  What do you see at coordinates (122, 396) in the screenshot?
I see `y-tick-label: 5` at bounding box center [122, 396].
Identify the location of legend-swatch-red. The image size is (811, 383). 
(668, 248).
:::
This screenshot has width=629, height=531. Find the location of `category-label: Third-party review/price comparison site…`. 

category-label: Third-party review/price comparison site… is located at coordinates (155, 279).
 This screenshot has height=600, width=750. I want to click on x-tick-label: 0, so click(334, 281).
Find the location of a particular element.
:::
Duplicate every item line from the one containing "This screenshot has width=629, height=531." down to the one containing "Find the location of a particular element.", both of those included.

This screenshot has width=629, height=531. Find the location of `category-label: Third-party review/price comparison site…`. 

category-label: Third-party review/price comparison site… is located at coordinates (155, 279).
 This screenshot has height=600, width=750. I want to click on x-tick-label: 0, so click(334, 281).
Find the location of a particular element.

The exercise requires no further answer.